■ Exercise requirements:
Exactly the lines from the line that has "Select List By Labeling tag icon" through the final line below are to be retyped, and the pictures are not.

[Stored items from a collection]
'''

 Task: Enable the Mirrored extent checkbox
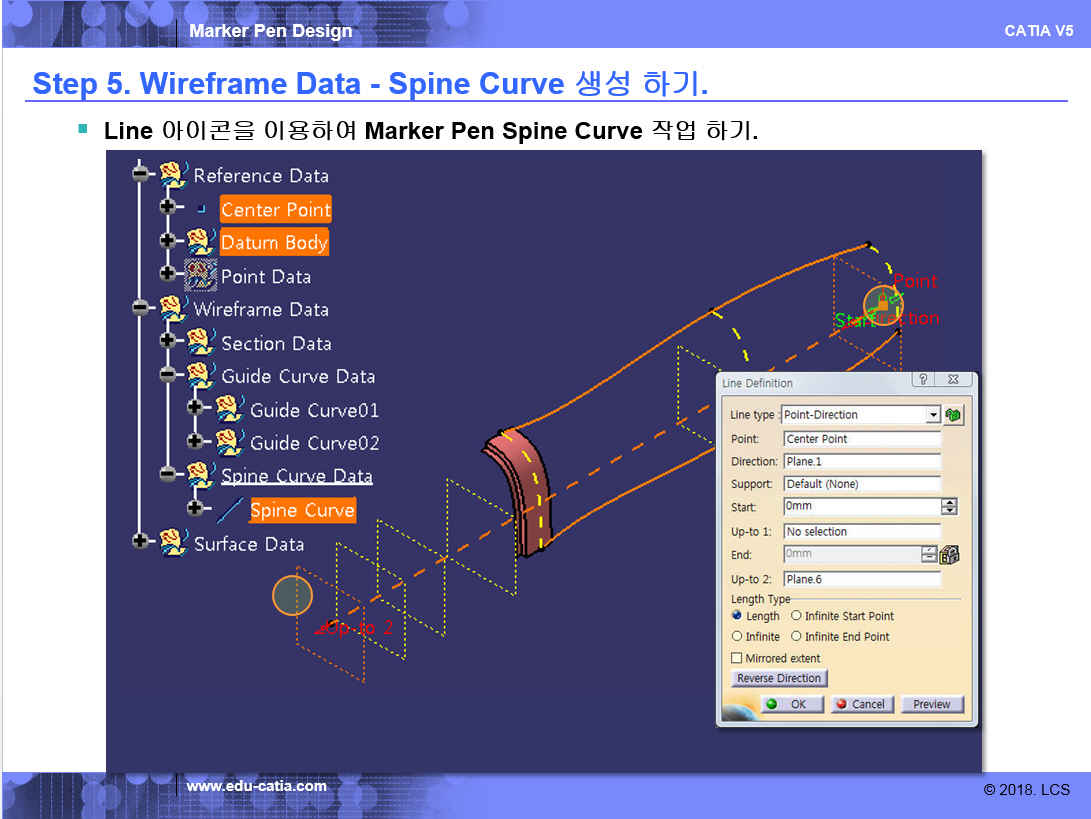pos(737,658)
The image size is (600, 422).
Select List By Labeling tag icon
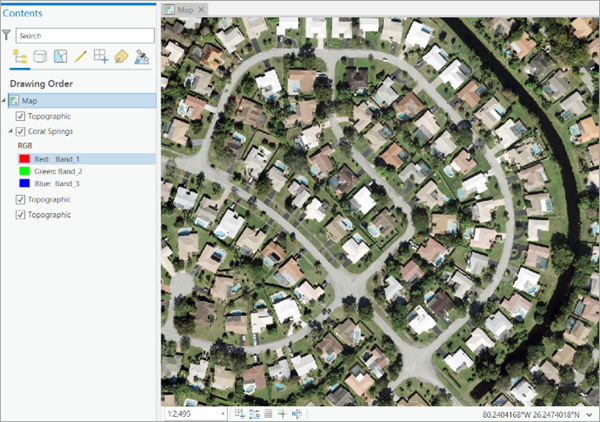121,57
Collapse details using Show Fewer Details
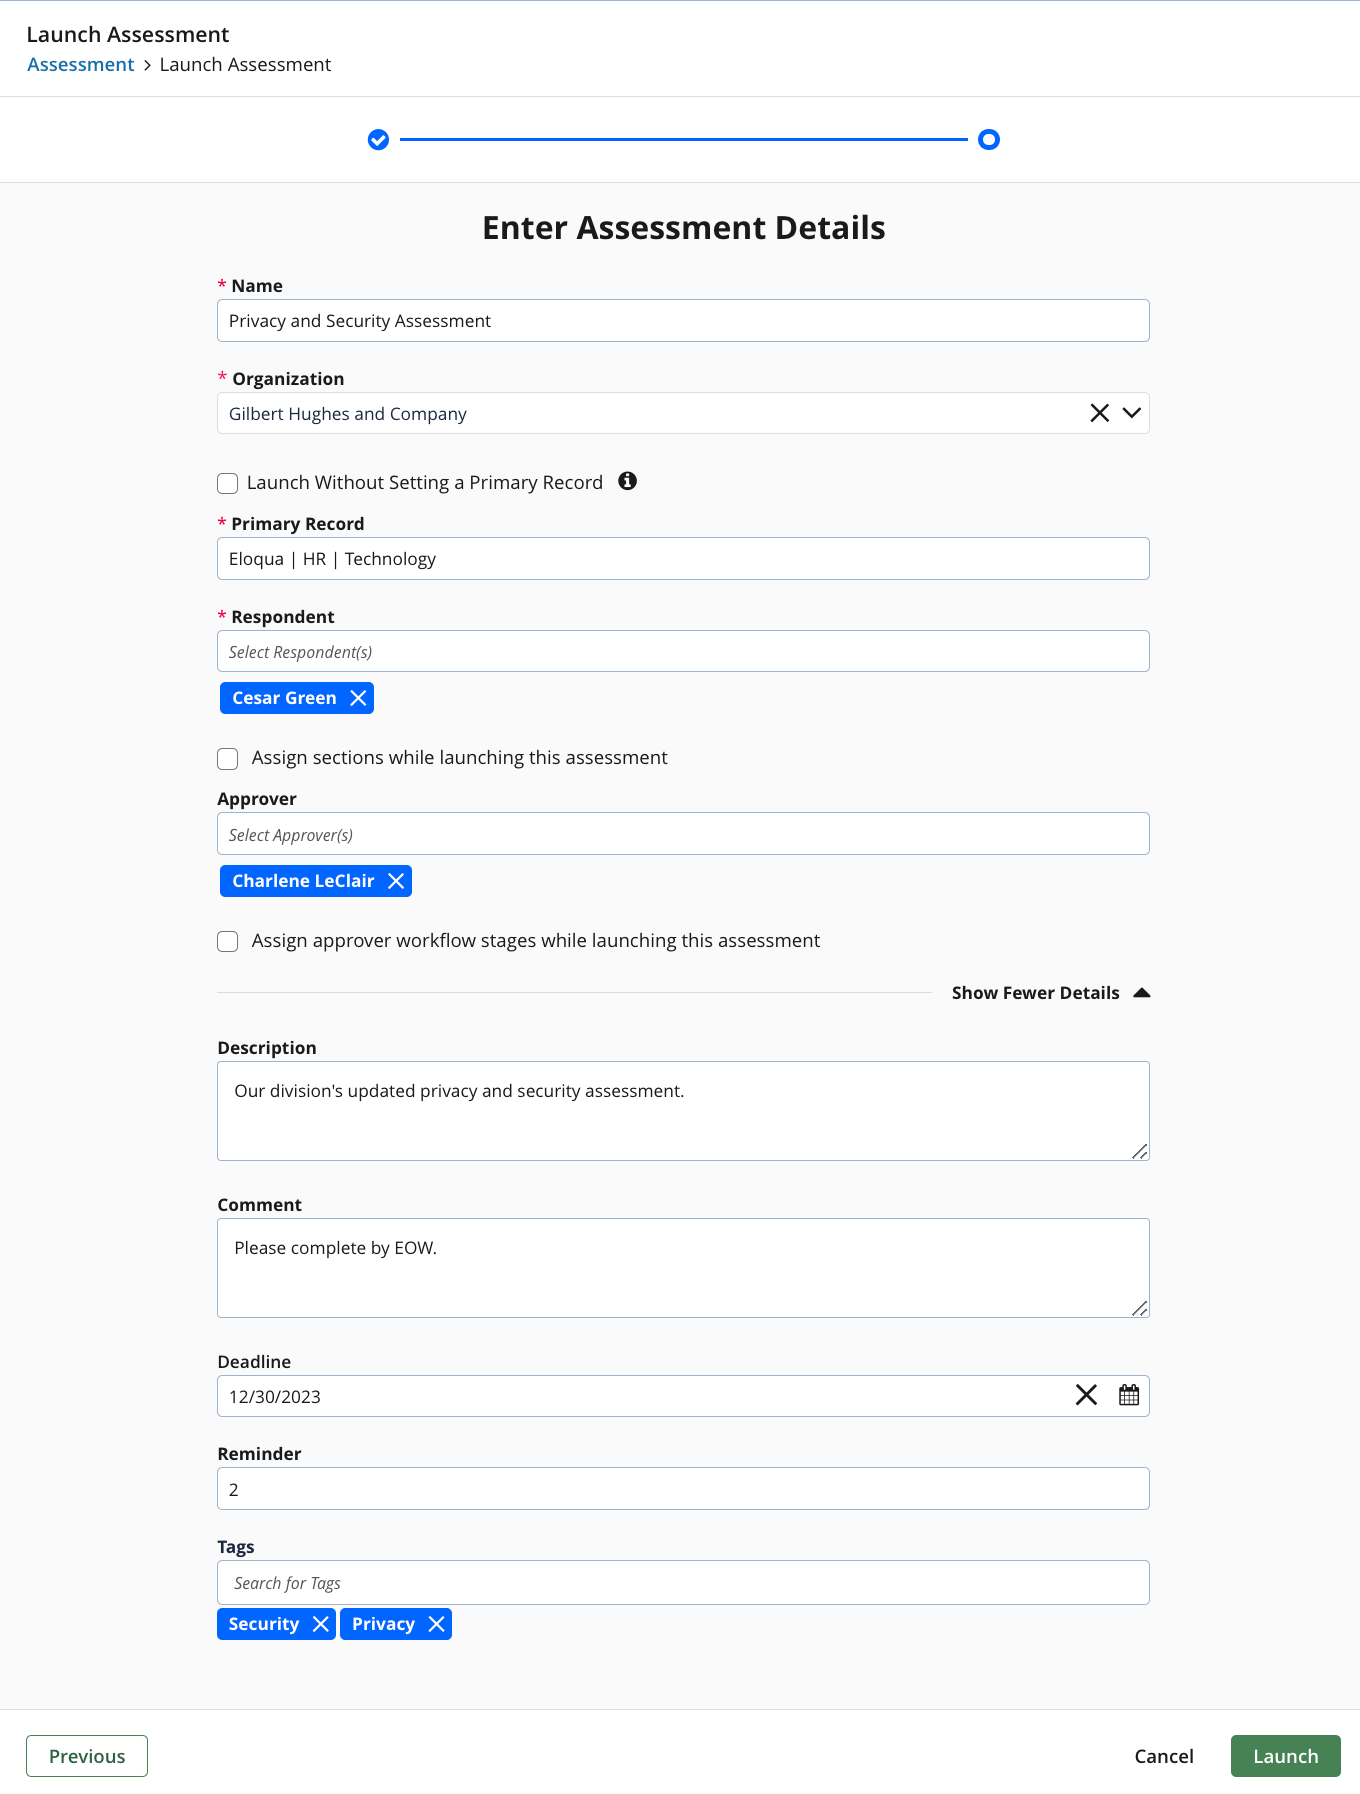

'''

■ Task answer:
Select List By Labeling tag icon
121,57
Collapse details using Show Fewer Details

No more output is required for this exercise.